La spectroscopie permet de décomposer la lumière des étoiles, un peu comme avec un prisme ou dans un arc-en-ciel. Dans cette lumière décomposée, les astronomes s’intéressent particulièrement aux absorptions: «Lorsqu’on observe du gaz entre l’étoile et nous, les métaux qui composent ce gaz absorbent une toute petite partie de la lumière de manière caractéristique, ce qui nous permet de les détecter et de les identifier», poursuit-il.
Une nouvelle méthode développée pour atteindre la métallicité totale
Durant 25 heures, l’équipe de scientifiques a observé l’atmosphère de 25 étoiles grâce à Hubble et au Very Large Telescope (VLT) installé au Chili. Problème? Les poussières ne peuvent pas être comptabilisées avec le spectrographe du satellite, alors même qu’elles contiennent des métaux. L’équipe d’Annalisa De Cia a ainsi mis au point une nouvelle technique d’observation. «Il s’agit de prendre en compte la composition totale du gaz et de la poussière en observant simultanément plusieurs éléments comme le fer, le zinc, le titane, le silicium et l’oxygène, développe la chercheuse genevoise. Ensuite, nous pouvons remonter à la quantité de métaux présents dans la poussière et l’ajouter à celle déjà quantifiée par les observations précédentes pour avoir le total.»
Grâce à cette double technique d’observation, les astronomes ont constaté que non seulement l’environnement de la Voie Lactée n’est pas homogène, mais que certaines zones étudiées n’atteignent que 10% de la métallicité Solaire. «Cette découverte joue un rôle primordial dans la conception des modèles théoriques sur la formation et l’évolution des galaxies, relève Jens-Kristian Krogager, chercheur au Département d’Astronomie de l’Université de Genève. Dorénavant, il faudra affiner les simulations en augmentant la résolution, afin de pouvoir prendre en compte ces changements de métallicité en fonction de leur situation dans la Voie lactée.»
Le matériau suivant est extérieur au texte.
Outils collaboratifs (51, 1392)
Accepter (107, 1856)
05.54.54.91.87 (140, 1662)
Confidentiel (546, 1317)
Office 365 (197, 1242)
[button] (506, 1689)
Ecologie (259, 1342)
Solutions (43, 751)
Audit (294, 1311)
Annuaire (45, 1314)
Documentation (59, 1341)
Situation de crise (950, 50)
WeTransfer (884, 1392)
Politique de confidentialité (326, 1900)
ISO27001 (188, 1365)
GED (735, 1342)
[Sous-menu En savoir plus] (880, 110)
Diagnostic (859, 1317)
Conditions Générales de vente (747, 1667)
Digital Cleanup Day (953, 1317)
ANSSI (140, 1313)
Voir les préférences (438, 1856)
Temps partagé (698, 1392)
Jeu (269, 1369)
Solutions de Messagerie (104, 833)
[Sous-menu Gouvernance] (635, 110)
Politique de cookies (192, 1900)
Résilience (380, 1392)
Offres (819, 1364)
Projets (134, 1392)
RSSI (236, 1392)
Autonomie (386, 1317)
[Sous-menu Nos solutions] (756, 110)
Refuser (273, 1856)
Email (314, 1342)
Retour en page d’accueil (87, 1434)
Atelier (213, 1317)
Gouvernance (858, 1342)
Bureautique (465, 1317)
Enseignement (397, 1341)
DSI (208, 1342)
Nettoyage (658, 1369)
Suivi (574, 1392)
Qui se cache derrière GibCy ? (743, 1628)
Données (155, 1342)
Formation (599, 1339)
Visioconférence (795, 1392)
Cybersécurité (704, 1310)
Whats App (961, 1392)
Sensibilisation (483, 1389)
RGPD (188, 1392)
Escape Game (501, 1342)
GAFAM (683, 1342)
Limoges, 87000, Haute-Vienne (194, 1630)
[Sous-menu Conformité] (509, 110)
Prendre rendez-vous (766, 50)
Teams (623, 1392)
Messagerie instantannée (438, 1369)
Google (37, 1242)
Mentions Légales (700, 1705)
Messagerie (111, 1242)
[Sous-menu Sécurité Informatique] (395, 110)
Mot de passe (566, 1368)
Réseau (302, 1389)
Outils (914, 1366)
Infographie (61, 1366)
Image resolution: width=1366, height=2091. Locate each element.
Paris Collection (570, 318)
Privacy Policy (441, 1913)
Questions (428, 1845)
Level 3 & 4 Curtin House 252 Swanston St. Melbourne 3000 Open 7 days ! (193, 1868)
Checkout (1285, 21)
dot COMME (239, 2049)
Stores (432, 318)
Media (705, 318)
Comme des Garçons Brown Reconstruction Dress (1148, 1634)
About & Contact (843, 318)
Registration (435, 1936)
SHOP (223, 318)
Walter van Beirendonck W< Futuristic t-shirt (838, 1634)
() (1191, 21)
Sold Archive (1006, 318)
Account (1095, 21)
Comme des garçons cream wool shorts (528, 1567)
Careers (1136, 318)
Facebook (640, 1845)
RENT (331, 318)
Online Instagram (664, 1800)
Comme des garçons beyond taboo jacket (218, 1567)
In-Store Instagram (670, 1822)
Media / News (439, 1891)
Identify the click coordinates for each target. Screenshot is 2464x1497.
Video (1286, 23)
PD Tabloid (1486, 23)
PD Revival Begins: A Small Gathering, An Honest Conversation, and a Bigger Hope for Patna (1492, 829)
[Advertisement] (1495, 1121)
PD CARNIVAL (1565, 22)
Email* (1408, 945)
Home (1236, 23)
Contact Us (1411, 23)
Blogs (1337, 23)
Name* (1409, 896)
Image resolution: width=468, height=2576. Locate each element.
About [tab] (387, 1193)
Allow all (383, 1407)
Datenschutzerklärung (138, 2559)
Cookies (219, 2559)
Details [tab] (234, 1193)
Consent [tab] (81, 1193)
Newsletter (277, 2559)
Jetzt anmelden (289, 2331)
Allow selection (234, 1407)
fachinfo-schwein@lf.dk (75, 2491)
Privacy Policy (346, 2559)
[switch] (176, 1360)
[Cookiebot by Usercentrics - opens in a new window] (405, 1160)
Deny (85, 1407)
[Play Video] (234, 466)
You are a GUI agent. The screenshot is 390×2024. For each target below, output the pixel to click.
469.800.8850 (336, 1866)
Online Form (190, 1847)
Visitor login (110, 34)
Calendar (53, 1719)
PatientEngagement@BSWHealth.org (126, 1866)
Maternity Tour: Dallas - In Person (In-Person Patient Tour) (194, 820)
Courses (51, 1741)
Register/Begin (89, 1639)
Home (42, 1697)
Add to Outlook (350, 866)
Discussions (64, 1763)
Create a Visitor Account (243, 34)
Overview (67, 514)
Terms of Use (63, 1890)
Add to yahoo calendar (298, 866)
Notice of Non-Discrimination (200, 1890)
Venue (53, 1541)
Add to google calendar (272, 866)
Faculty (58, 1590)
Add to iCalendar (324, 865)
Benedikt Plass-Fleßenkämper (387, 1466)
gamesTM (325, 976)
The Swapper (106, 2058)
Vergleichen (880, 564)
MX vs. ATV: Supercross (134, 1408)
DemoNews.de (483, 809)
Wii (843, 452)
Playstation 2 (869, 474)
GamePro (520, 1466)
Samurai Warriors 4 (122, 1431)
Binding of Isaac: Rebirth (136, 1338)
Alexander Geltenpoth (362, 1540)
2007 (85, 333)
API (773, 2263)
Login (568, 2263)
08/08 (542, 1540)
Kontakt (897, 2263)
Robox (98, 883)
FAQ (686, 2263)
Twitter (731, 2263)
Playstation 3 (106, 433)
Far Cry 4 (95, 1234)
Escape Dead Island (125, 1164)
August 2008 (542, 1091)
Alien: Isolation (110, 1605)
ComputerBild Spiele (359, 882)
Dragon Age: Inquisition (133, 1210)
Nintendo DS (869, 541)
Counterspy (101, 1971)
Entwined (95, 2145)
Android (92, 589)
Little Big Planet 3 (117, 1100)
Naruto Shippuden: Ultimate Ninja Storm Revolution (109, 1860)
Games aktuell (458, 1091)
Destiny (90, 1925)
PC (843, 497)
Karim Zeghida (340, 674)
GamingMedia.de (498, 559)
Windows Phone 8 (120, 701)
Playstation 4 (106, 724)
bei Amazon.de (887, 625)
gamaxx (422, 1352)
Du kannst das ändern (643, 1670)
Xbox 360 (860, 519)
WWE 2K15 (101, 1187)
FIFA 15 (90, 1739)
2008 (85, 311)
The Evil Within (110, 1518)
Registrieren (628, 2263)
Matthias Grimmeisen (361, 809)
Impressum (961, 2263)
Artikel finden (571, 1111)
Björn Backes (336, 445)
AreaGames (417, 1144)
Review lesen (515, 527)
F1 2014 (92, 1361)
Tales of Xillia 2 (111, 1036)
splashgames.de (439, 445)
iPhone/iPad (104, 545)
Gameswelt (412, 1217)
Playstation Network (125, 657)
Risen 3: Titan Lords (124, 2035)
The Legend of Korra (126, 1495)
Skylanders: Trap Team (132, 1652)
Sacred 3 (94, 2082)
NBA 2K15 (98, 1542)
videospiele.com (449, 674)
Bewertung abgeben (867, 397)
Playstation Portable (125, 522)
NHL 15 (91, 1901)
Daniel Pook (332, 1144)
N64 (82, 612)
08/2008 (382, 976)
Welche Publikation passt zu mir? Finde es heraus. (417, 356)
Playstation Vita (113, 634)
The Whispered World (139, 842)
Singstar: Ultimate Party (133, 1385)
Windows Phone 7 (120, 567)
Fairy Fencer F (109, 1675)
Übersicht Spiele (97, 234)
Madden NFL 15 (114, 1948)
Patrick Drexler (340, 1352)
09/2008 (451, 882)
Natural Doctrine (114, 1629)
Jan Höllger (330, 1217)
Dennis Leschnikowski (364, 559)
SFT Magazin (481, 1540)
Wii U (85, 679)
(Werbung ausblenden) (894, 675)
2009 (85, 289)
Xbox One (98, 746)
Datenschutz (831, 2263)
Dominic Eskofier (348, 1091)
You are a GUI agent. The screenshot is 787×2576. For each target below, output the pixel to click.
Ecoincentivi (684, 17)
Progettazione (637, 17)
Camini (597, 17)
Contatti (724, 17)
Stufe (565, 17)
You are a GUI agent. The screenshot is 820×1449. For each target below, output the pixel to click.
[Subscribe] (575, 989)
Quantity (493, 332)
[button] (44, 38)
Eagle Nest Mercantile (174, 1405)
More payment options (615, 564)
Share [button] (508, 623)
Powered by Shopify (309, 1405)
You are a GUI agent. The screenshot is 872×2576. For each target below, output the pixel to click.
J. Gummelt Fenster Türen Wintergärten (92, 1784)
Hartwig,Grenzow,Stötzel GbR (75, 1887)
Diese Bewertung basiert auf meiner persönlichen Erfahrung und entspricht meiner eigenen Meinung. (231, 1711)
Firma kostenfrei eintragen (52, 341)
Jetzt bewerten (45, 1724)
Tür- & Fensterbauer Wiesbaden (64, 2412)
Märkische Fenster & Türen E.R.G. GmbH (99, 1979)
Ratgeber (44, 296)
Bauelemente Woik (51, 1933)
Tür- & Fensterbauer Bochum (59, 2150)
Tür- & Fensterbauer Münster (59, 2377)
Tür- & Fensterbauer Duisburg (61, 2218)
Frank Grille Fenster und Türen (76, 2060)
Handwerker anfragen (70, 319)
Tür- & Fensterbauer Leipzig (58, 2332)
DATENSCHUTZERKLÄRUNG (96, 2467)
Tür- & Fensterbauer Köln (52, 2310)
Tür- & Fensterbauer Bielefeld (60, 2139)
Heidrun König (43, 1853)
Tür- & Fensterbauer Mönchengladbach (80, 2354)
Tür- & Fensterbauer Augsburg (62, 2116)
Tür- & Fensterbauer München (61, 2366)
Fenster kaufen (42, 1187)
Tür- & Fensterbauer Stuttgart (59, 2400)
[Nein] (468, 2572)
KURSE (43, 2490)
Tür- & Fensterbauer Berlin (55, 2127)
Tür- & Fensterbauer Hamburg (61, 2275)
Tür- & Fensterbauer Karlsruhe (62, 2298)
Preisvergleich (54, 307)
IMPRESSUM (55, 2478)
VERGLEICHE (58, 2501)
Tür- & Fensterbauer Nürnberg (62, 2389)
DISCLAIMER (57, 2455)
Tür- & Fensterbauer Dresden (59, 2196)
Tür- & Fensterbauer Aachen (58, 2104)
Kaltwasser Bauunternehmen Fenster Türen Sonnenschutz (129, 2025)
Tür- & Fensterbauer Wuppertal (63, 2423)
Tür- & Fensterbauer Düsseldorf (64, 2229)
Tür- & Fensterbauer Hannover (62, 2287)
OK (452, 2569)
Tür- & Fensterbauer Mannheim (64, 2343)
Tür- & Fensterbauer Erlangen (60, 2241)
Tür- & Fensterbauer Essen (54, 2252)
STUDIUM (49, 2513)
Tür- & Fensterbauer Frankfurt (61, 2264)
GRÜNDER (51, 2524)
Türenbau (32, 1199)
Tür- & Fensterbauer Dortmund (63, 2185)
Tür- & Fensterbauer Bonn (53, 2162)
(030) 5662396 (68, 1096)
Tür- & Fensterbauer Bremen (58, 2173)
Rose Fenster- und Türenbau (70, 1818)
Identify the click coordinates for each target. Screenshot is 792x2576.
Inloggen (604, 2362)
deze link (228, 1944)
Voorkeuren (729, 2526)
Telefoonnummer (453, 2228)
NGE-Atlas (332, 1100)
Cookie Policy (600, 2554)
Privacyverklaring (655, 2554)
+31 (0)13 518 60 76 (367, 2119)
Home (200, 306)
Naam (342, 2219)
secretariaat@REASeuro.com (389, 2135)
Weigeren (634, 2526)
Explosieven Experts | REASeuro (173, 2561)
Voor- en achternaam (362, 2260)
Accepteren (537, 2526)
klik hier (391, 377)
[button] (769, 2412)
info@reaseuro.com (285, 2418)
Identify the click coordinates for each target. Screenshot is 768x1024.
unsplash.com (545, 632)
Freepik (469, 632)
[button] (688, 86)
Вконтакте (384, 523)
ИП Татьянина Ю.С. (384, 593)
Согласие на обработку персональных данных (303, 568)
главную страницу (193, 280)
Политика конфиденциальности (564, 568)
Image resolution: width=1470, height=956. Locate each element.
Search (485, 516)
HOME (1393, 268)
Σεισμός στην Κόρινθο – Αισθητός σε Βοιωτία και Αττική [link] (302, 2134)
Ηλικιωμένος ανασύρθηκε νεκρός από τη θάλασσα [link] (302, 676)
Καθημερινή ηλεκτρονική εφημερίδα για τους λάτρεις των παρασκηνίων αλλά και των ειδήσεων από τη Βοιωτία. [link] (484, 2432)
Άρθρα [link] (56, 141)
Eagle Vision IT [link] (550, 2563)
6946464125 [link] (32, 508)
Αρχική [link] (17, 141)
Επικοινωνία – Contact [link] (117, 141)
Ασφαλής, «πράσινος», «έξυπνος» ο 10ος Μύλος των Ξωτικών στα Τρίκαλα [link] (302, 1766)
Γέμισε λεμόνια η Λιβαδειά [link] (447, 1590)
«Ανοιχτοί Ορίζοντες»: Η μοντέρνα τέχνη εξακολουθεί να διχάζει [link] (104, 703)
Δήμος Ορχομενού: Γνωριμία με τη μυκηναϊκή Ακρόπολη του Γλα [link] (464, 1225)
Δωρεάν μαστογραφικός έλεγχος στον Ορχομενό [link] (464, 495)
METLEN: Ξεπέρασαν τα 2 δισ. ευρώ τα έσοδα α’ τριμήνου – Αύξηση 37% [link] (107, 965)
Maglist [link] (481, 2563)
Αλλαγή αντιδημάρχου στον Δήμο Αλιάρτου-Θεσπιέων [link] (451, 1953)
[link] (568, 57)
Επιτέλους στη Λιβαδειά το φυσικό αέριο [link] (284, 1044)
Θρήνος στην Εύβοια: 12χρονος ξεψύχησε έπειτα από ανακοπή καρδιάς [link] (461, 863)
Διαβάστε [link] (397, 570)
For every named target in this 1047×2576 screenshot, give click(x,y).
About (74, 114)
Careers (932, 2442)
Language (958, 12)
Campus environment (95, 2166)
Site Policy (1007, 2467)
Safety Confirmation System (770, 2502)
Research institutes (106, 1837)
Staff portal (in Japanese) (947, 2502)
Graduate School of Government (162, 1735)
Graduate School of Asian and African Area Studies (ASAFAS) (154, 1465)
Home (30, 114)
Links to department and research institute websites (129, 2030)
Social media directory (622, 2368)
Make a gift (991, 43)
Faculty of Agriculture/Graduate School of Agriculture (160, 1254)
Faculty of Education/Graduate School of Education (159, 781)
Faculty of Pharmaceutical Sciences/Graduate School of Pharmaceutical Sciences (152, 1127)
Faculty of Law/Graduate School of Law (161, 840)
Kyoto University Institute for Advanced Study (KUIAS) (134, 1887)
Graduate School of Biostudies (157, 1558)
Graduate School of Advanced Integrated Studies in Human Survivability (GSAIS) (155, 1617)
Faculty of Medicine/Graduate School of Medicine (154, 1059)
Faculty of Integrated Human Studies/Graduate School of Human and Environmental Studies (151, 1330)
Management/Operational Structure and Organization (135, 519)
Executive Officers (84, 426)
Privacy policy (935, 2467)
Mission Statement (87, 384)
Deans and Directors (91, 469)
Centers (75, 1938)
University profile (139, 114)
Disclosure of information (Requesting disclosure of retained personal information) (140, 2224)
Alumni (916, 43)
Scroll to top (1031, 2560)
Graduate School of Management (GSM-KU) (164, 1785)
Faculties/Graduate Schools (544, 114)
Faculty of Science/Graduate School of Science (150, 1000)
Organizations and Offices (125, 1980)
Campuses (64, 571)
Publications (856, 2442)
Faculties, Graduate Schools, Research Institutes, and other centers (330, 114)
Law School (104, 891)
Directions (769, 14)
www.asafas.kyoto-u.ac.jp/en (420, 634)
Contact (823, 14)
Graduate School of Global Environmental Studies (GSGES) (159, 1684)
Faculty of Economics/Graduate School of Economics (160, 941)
Ces résultats ont un fort impact sur la compréhension de l’évolution des galaxies et de la nôtre en particulier. En effet, les métaux jouent un rôle fondamental dans la formation des étoiles, des poussières cosmiques, des molécules et des planètes. Et on sait à présent que de nouvelles étoiles et planètes pourraient être formées aujourd’hui à partir de gaz possédant des quantités de métaux de compositions très différentes.